### [Instructions for the task]
Look below for the line with "Screen dimensions: 1469x787", then give it again exactly, along with every line that comes after it, the final line included.

### [Data for processing]
+++

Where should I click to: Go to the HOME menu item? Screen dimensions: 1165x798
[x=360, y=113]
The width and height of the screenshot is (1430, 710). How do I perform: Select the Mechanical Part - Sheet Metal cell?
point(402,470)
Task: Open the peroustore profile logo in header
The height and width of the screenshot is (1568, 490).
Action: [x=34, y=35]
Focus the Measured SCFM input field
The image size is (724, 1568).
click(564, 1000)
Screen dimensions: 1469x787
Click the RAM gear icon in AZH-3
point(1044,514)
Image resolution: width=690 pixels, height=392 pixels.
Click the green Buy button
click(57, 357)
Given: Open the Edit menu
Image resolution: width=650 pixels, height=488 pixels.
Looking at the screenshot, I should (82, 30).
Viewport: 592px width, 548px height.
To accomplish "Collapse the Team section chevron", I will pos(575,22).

+++

### [Reply]
Screen dimensions: 1469x787
Click the RAM gear icon in AZH-3
point(1044,514)
Image resolution: width=690 pixels, height=392 pixels.
Click the green Buy button
click(57, 357)
Given: Open the Edit menu
Image resolution: width=650 pixels, height=488 pixels.
Looking at the screenshot, I should (82, 30).
Viewport: 592px width, 548px height.
To accomplish "Collapse the Team section chevron", I will pos(575,22).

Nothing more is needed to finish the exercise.